*** Opening of MATERIAL SUPPLIED ***

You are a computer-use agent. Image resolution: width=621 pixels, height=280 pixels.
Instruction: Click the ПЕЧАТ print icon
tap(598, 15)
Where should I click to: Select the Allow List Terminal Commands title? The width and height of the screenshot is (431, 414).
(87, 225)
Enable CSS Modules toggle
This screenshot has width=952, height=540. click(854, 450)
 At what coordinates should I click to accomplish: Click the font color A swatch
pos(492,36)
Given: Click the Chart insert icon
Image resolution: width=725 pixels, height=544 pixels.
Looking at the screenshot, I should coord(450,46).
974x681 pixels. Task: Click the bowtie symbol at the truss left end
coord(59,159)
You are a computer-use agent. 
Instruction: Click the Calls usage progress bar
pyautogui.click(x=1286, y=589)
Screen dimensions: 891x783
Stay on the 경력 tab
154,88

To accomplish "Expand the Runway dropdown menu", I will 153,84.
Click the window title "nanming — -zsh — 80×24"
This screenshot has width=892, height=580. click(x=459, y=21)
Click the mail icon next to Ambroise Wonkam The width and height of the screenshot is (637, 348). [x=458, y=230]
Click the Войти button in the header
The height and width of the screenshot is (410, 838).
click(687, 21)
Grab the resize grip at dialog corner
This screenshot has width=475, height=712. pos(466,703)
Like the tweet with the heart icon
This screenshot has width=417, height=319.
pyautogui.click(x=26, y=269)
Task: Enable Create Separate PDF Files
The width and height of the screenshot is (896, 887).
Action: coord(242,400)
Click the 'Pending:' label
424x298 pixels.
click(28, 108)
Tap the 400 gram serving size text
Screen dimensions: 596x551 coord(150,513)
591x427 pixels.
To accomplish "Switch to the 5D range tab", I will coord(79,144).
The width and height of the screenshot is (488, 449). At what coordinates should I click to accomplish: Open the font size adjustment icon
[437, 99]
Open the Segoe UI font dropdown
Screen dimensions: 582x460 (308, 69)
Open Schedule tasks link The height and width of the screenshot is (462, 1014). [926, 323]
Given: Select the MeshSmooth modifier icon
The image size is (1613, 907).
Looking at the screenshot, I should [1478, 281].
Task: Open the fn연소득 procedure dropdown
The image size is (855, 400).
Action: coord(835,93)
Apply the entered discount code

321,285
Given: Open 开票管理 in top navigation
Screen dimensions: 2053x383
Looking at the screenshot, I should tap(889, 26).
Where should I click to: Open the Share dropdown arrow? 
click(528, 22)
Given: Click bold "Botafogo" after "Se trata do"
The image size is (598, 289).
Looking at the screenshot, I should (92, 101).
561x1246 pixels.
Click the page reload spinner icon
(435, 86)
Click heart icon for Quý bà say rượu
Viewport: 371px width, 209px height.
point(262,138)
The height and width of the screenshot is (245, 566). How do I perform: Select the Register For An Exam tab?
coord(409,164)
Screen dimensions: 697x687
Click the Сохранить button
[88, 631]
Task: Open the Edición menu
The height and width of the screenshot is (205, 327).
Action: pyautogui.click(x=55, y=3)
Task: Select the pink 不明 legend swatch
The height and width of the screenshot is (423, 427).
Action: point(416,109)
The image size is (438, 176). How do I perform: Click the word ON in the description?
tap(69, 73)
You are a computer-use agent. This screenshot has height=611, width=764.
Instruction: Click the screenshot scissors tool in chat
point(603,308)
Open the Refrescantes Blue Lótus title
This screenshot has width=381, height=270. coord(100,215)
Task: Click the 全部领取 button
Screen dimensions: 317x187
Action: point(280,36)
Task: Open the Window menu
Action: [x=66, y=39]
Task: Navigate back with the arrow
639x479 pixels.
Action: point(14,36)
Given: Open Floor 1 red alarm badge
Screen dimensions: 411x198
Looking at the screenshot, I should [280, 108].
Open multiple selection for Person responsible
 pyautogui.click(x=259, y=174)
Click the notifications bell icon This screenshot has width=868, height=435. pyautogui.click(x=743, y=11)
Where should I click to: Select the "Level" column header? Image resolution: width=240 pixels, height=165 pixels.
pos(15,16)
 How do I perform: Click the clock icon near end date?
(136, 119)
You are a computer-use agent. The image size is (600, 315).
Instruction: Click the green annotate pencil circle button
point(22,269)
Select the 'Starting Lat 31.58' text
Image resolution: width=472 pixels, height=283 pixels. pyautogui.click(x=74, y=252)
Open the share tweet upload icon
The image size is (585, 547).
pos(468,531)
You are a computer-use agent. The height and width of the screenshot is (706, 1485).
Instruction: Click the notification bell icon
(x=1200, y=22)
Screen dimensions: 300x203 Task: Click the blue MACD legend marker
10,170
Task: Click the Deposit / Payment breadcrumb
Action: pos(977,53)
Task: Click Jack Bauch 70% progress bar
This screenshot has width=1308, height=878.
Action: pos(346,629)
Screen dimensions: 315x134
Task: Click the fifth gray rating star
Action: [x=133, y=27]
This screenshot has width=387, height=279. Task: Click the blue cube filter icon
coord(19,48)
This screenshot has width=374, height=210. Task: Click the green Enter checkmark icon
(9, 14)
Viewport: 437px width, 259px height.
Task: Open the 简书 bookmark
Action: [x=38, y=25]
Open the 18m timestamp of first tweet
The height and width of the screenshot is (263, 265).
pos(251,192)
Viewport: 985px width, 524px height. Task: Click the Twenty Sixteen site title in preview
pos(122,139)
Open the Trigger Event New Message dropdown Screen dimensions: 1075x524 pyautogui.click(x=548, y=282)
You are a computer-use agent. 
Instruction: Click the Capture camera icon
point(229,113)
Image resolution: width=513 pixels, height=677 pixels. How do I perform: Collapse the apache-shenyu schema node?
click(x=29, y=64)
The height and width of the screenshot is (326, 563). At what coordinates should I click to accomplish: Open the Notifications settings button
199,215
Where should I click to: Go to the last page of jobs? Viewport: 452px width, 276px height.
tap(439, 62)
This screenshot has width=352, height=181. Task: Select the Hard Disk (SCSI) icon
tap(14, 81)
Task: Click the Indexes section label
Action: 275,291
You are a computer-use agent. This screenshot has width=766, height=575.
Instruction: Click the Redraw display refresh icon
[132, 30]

*** Close of MATERIAL SUPPLIED ***

* **ACTIVITY**
Transcribe the records in full, word for word.

* **YOUR SOLUTION**
You are a computer-use agent. Image resolution: width=621 pixels, height=280 pixels.
Instruction: Click the ПЕЧАТ print icon
tap(598, 15)
Where should I click to: Select the Allow List Terminal Commands title? The width and height of the screenshot is (431, 414).
(87, 225)
Enable CSS Modules toggle
This screenshot has width=952, height=540. click(854, 450)
 At what coordinates should I click to accomplish: Click the font color A swatch
pos(492,36)
Given: Click the Chart insert icon
Image resolution: width=725 pixels, height=544 pixels.
Looking at the screenshot, I should coord(450,46).
974x681 pixels. Task: Click the bowtie symbol at the truss left end
coord(59,159)
You are a computer-use agent. 
Instruction: Click the Calls usage progress bar
pyautogui.click(x=1286, y=589)
Screen dimensions: 891x783
Stay on the 경력 tab
154,88

To accomplish "Expand the Runway dropdown menu", I will 153,84.
Click the window title "nanming — -zsh — 80×24"
This screenshot has width=892, height=580. click(x=459, y=21)
Click the mail icon next to Ambroise Wonkam The width and height of the screenshot is (637, 348). [x=458, y=230]
Click the Войти button in the header
The height and width of the screenshot is (410, 838).
click(687, 21)
Grab the resize grip at dialog corner
This screenshot has width=475, height=712. pos(466,703)
Like the tweet with the heart icon
This screenshot has width=417, height=319.
pyautogui.click(x=26, y=269)
Task: Enable Create Separate PDF Files
The width and height of the screenshot is (896, 887).
Action: coord(242,400)
Click the 'Pending:' label
424x298 pixels.
click(28, 108)
Tap the 400 gram serving size text
Screen dimensions: 596x551 coord(150,513)
591x427 pixels.
To accomplish "Switch to the 5D range tab", I will coord(79,144).
The width and height of the screenshot is (488, 449). At what coordinates should I click to accomplish: Open the font size adjustment icon
[437, 99]
Open the Segoe UI font dropdown
Screen dimensions: 582x460 (308, 69)
Open Schedule tasks link The height and width of the screenshot is (462, 1014). [926, 323]
Given: Select the MeshSmooth modifier icon
The image size is (1613, 907).
Looking at the screenshot, I should [1478, 281].
Task: Open the fn연소득 procedure dropdown
The image size is (855, 400).
Action: coord(835,93)
Apply the entered discount code

321,285
Given: Open 开票管理 in top navigation
Screen dimensions: 2053x383
Looking at the screenshot, I should tap(889, 26).
Where should I click to: Open the Share dropdown arrow? 
click(528, 22)
Given: Click bold "Botafogo" after "Se trata do"
The image size is (598, 289).
Looking at the screenshot, I should (92, 101).
561x1246 pixels.
Click the page reload spinner icon
(435, 86)
Click heart icon for Quý bà say rượu
Viewport: 371px width, 209px height.
point(262,138)
The height and width of the screenshot is (245, 566). How do I perform: Select the Register For An Exam tab?
coord(409,164)
Screen dimensions: 697x687
Click the Сохранить button
[88, 631]
Task: Open the Edición menu
The height and width of the screenshot is (205, 327).
Action: pyautogui.click(x=55, y=3)
Task: Select the pink 不明 legend swatch
The height and width of the screenshot is (423, 427).
Action: point(416,109)
The image size is (438, 176). How do I perform: Click the word ON in the description?
tap(69, 73)
You are a computer-use agent. This screenshot has height=611, width=764.
Instruction: Click the screenshot scissors tool in chat
point(603,308)
Open the Refrescantes Blue Lótus title
This screenshot has width=381, height=270. coord(100,215)
Task: Click the 全部领取 button
Screen dimensions: 317x187
Action: point(280,36)
Task: Open the Window menu
Action: [x=66, y=39]
Task: Navigate back with the arrow
639x479 pixels.
Action: point(14,36)
Given: Open Floor 1 red alarm badge
Screen dimensions: 411x198
Looking at the screenshot, I should [280, 108].
Open multiple selection for Person responsible
 pyautogui.click(x=259, y=174)
Click the notifications bell icon This screenshot has width=868, height=435. pyautogui.click(x=743, y=11)
Where should I click to: Select the "Level" column header? Image resolution: width=240 pixels, height=165 pixels.
pos(15,16)
 How do I perform: Click the clock icon near end date?
(136, 119)
You are a computer-use agent. The image size is (600, 315).
Instruction: Click the green annotate pencil circle button
point(22,269)
Select the 'Starting Lat 31.58' text
Image resolution: width=472 pixels, height=283 pixels. pyautogui.click(x=74, y=252)
Open the share tweet upload icon
The image size is (585, 547).
pos(468,531)
You are a computer-use agent. The height and width of the screenshot is (706, 1485).
Instruction: Click the notification bell icon
(x=1200, y=22)
Screen dimensions: 300x203 Task: Click the blue MACD legend marker
10,170
Task: Click the Deposit / Payment breadcrumb
Action: pos(977,53)
Task: Click Jack Bauch 70% progress bar
This screenshot has width=1308, height=878.
Action: pos(346,629)
Screen dimensions: 315x134
Task: Click the fifth gray rating star
Action: [x=133, y=27]
This screenshot has width=387, height=279. Task: Click the blue cube filter icon
coord(19,48)
This screenshot has width=374, height=210. Task: Click the green Enter checkmark icon
(9, 14)
Viewport: 437px width, 259px height.
Task: Open the 简书 bookmark
Action: [x=38, y=25]
Open the 18m timestamp of first tweet
The height and width of the screenshot is (263, 265).
pos(251,192)
Viewport: 985px width, 524px height. Task: Click the Twenty Sixteen site title in preview
pos(122,139)
Open the Trigger Event New Message dropdown Screen dimensions: 1075x524 pyautogui.click(x=548, y=282)
You are a computer-use agent. 
Instruction: Click the Capture camera icon
point(229,113)
Image resolution: width=513 pixels, height=677 pixels. How do I perform: Collapse the apache-shenyu schema node?
click(x=29, y=64)
The height and width of the screenshot is (326, 563). At what coordinates should I click to accomplish: Open the Notifications settings button
199,215
Where should I click to: Go to the last page of jobs? Viewport: 452px width, 276px height.
tap(439, 62)
This screenshot has width=352, height=181. Task: Select the Hard Disk (SCSI) icon
tap(14, 81)
Task: Click the Indexes section label
Action: 275,291
You are a computer-use agent. This screenshot has width=766, height=575.
Instruction: Click the Redraw display refresh icon
[132, 30]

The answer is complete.